Spulciando tra le cartelle virtuali del mio computer ho avuto modo di passare in rassegna le tante immagini raccolte nel tempo a proposito del terremoto del 1980; serviva a cercare qualche foto di corredo a un articolo in uscita il 23 novembre su Lavoro Culturale (www.lavoroculturale.org/Sismografie).
Il deja-vu è stato quello di indovinare quale paese era protagonista delle macerie delle varie foto e pensare oggi a quegli stessi angoli e scorci. Già questo esperimento, da solo, rende evidente la portata di distruzione di quel sisma, quello al quale ho dedicato anni interi di studio e di ricerca.
Nei mesi scorsi varie scosse hanno coinvolto altre regioni italiane, posti bellissimi sono stati sconquassati e buttati all'aria dall'ospite inatteso col quale conviviamo da secoli e col quale ancora non abbiamo imparato a fare i conti.
Mi è capitato di confrontarmi di persona, telefonicamente o virtualmente con giornalisti, tecnici o ricercatori che stanno ragionando su cosa è successo nelle zone terremotate dopo le scosse del 24 agosto e del 30 ottobre, aprendo paralleli con la sera del 23 novembre 1980 e quei 90 secondi di tremito tellurico.
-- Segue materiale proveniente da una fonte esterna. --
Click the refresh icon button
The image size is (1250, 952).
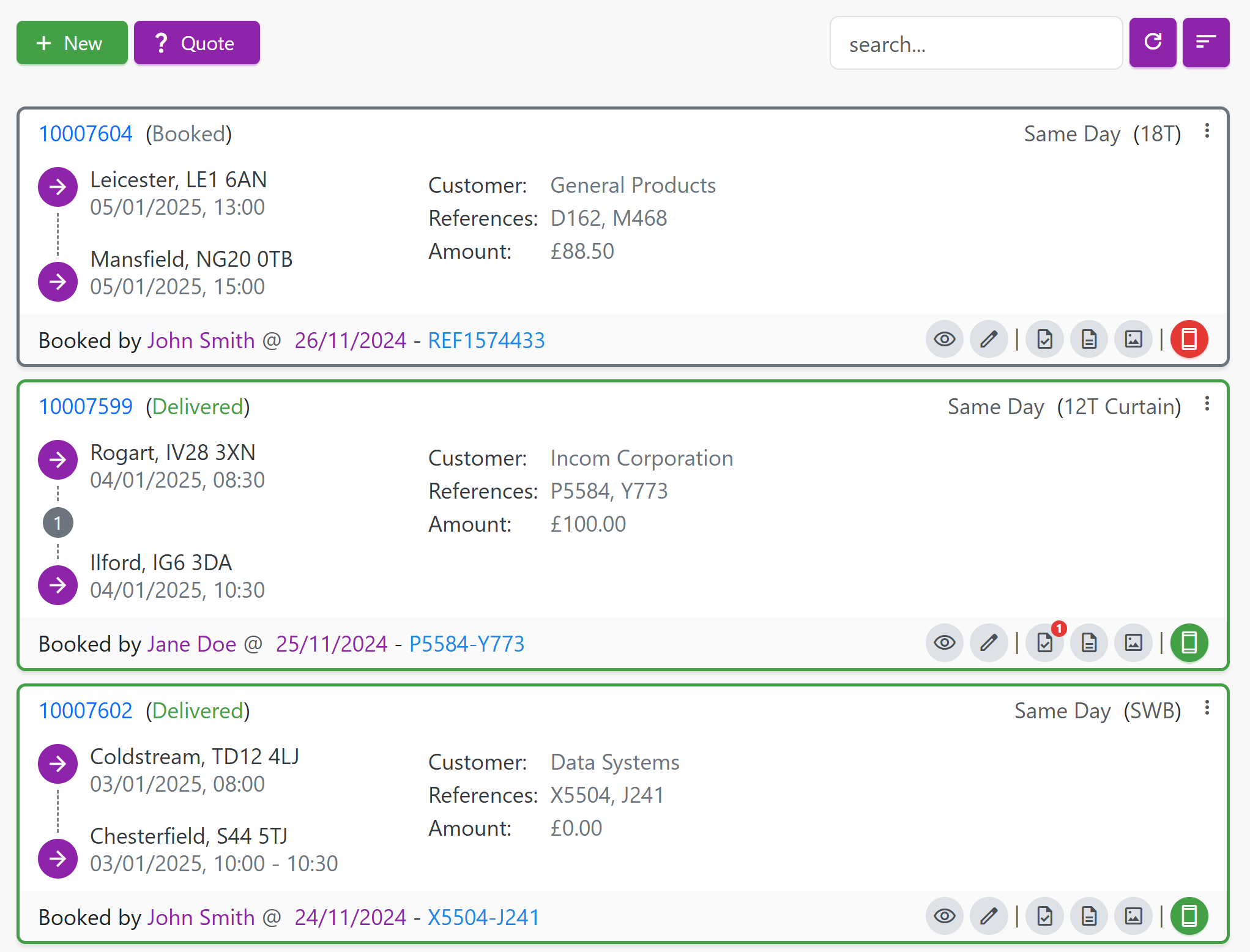[x=1152, y=42]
Sembra che chi possiede un minimo di conoscenza sull'argomento debba dare risposte definitive, come un oracolo, su cos'è il terremoto, come si ospitano i senzatetto, come ricostruire bene e come si evitano gli scandali e le ruberie. E' la ricerca spasmodica della rassicurazione dell'esperto da ingerire come un ansiolitico per far passare la paura.
Ma chi può avere risposte rassicuranti e definitive? Altre domande che ho ascoltato chiedevano di sapere al centesimo quante lire o euro erano state spese per la ricostruzione in Irpinia e Basilicata. Anche qui la complessità della risposta non era soddisfacente, non si adattava bene a un tweet o a un post di Facebook.
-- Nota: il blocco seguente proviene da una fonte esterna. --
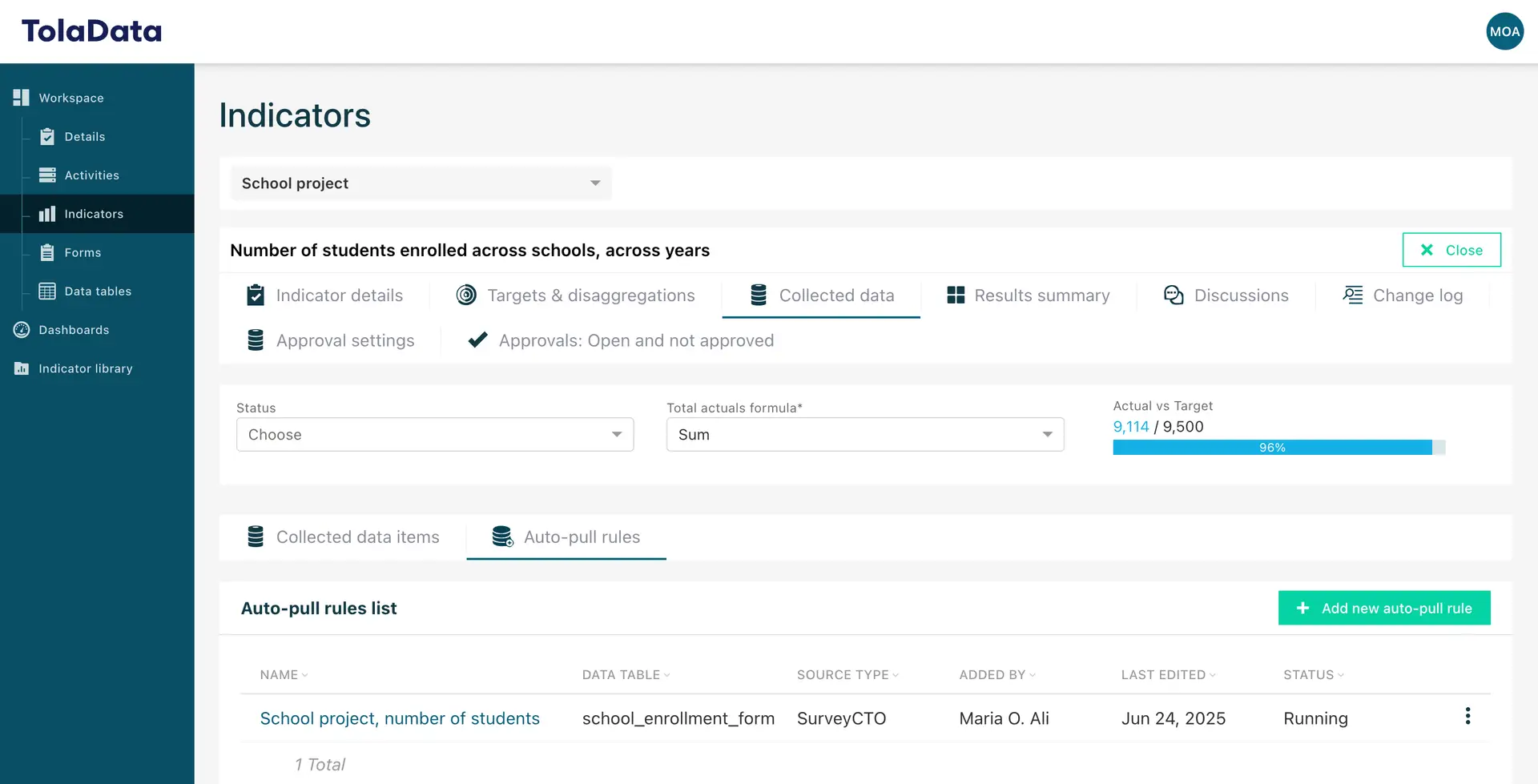Sort the table by LAST EDITED column
Image resolution: width=1538 pixels, height=784 pixels.
1167,674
Mi è capitato di ascoltare decine e decine di racconti sul terremoto, sulla terribile notte del 23 novembre, sul dolore della perdita di persone care e luoghi familiari, sulla rabbia dei lunghi anni di prefabbricati e lavoro promesso e sperato, su risultati architettonici e urbanistici estranei ai propri valori. E' tutto troppo complesso, è una dimensione più intima che pubblica e non trova, infatti, segni tangibili che ci aiutino a commemorare (musei veri, archivi, progetti di sensibilizzazione e tutela).
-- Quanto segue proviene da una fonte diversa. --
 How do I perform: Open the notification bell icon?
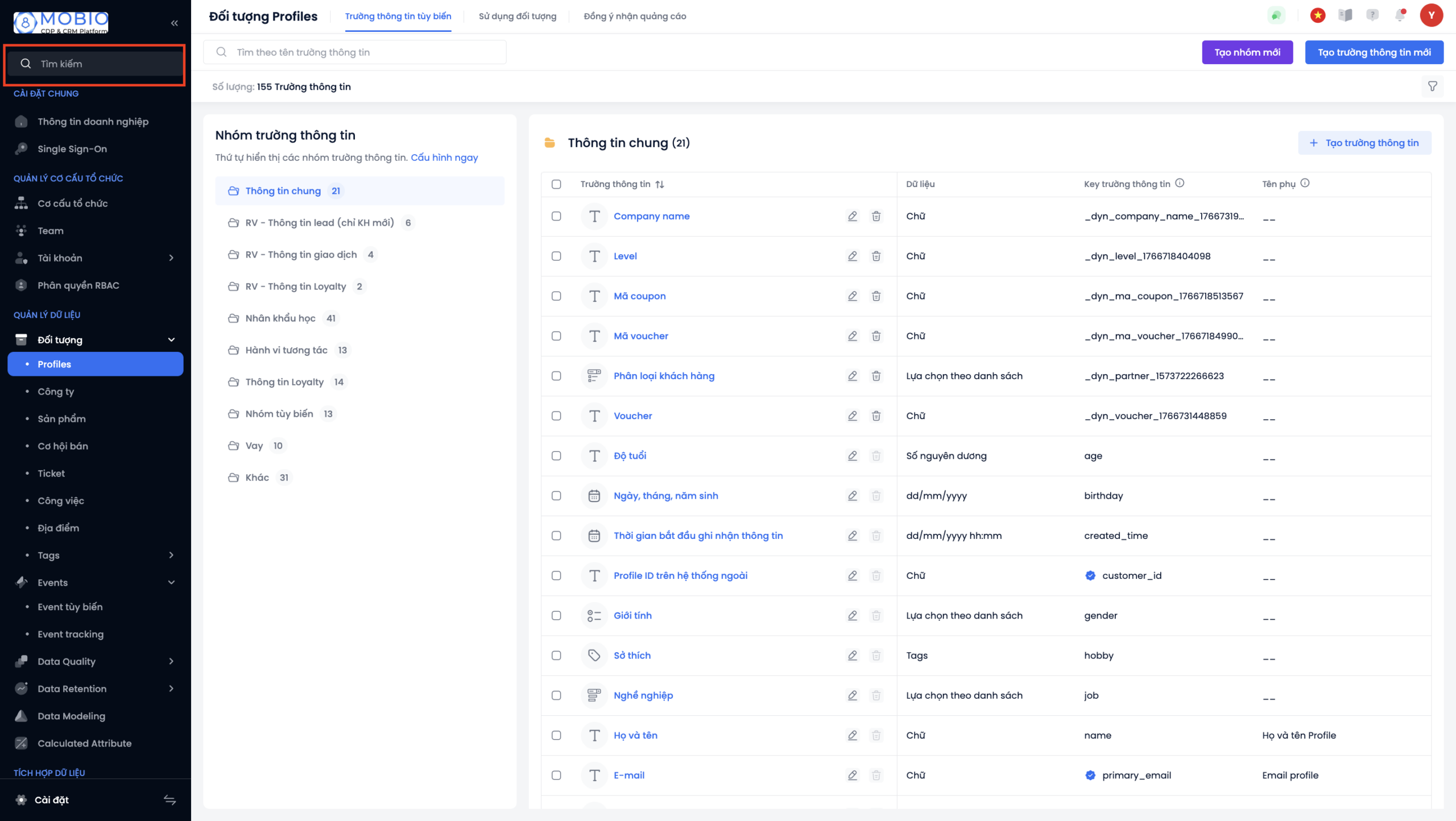tap(1400, 15)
L'altra sensazione forte, in questo anniversario, riguarda il destino del nostro Appennino. Dobbiamo capire cosa farne, dei nostri piccoli paesi, se li riteniamo una risorsa o un peso, se la popolazione che vive sulle montagne italiane (11 milioni di persone) ha la stessa dignità di chi vive a Roma, Milano, Napoli, Torino e se gli si deve prestare attenzione o ignorare il grido soffocato di disperazione quotidiana. La mappa dei terremoti più recenti degli ultimi 50 anni coincide quasi perfettamente con la mappa del disagio demografico e civile. Per questo “il modo migliore di ricordare i morti è pensare ai vivi”.